Przez bezradność Ministerstwa Rolnictwa wobec ASF tysiące sztuk świń musiało zostać zutylizowane. W wielu przypadkach hodowcy stracili dorobek swojego życia. Teraz kolejną ofiarą niekompetencji ministra Jurgiela może być tradycyjne, rodzinne rolnictwo. PiS szykuje podwyższenie o 100% opłaty za wystawienie świadectwa zdrowia i badanie mięsa. To oznacza koniec dla większości małych gospodarstw.

Minister rolnictwa kompletnie nie radzi sobie z afrykańskim pomorem świń (ASF). Rozluźnienie restrykcji sanitarnych przez resort, którym kieruje Krzysztof Jurgiel, doprowadziło do powstania 20 nowych ognisk choroby w jeden rok. Minister Jurgiel wpadł w panikę i zamierza zabronić prowadzenia małych, tradycyjnych hodowli świń.

Elementem nowej strategii PiS w walce z tradycyjnym rolnictwem jest podwyższenie o 100% opłaty za badanie i wystawienie świadectwa zdrowia do 10 sztuk świń, owiec, kóz, cieląt oraz źrebiąt. Według planów Ministerstwa Rolnictwa, wprowadzona będzie także kolejna, dodatkowa opłata za badanie mięsa na obecność włośni.

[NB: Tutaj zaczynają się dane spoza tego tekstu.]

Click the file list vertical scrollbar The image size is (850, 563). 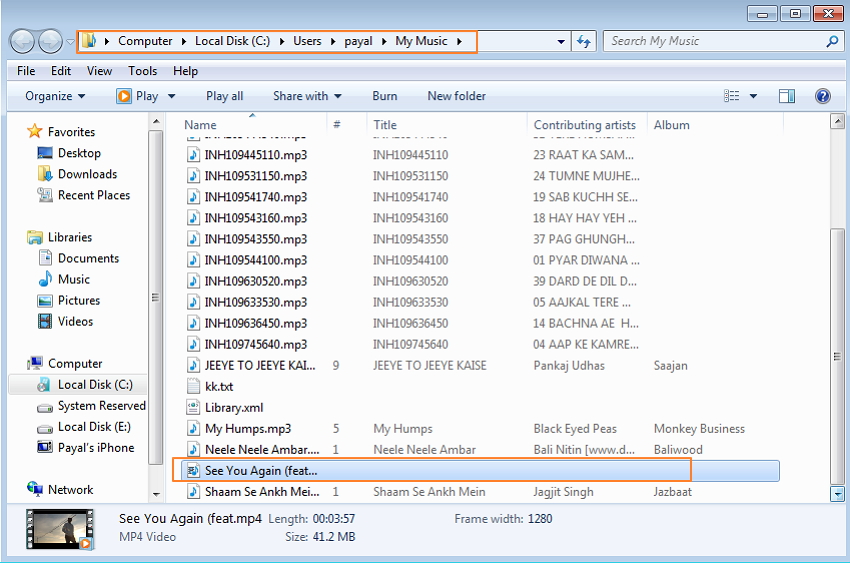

Już wcześniej informowaliśmy o planowanych restrykcjach, które zamierza wprowadzić ministerstwo. Nowe przepisy zakładają, że każdy, kto hoduje świnie, będzie musiał ogrodzić gospodarstwo. Siatka lub mur będzie musiał mieć fundamenty. Co więcej, wjazd do gospodarstwa będzie musiał być chroniony betonową niecką ze środkami dezynfekcyjnymi. Hodowcy będą musieli też między innymi prowadzić książkę wejść i wyjść z chlewni, a także rejestr wszystkich pojazdów wjeżdżających do gospodarstwa. Oprócz tego rolnicy będą musieli prowadzić szczegółowy wykaz środków dezynfekcyjnych, m.in. archiwizować faktury na zakup tych substancji. Podczas kontroli będzie możliwe sprawdzenie, ile tych środków użyto w dezynfekcyjnych nieckach. Do tego hodowcy będą musieli wprowadzić program zwalczania gryzoni. Takie restrykcje uniemożliwiają hodowanie świń w małych gospodarstwach.

Rząd PiS zawiódł rolników na całej linii. Minister rolnictwa Krzysztof Jurgiel rozluźniając wymogi sanitarne sam spowodował rozlanie się wirusa ASF po Polsce. Potem zdecydował, że zapłacą za to tradycyjne, rodzinne gospodarstwa rolne.